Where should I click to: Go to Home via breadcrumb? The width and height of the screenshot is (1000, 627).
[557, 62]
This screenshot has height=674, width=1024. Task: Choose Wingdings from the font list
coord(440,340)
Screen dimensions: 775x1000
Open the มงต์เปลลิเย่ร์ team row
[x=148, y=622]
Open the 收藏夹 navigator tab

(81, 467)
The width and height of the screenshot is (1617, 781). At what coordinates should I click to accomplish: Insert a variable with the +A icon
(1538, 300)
════
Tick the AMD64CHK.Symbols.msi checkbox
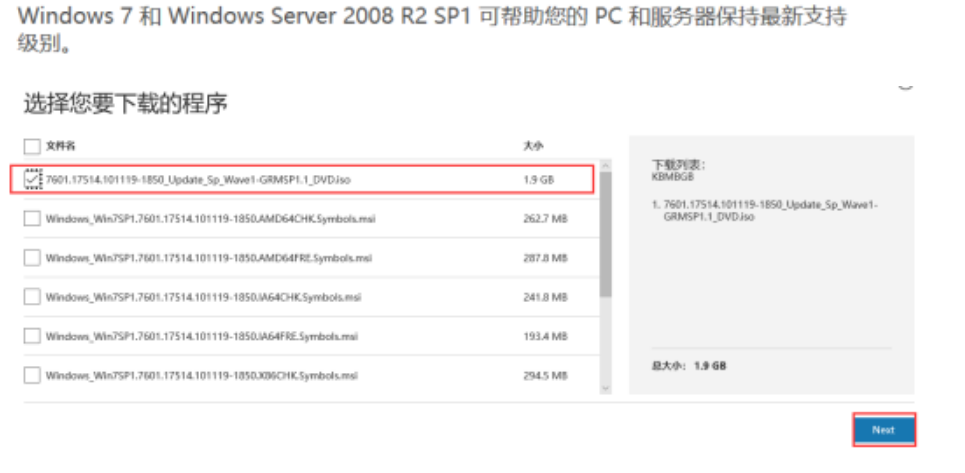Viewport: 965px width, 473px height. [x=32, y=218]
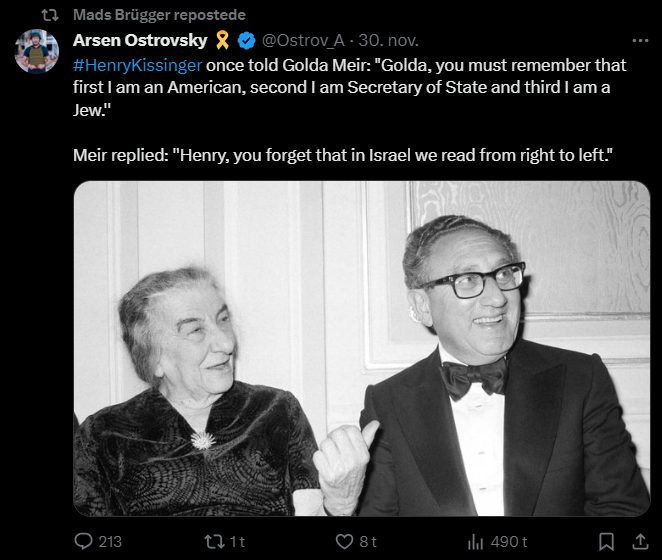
════
→ TASK INSTRUCTIONS:
Please copy the lines above from the line with "Where should I" up to and including the line with "Screen dimensions: 775x1000", exactly as written and with nothing else.

→ ANSWER FOR THE TASK:
Where should I click to: Go to Home via breadcrumb? The width and height of the screenshot is (1000, 627).
[557, 62]
This screenshot has height=674, width=1024. Task: Choose Wingdings from the font list
coord(440,340)
Screen dimensions: 775x1000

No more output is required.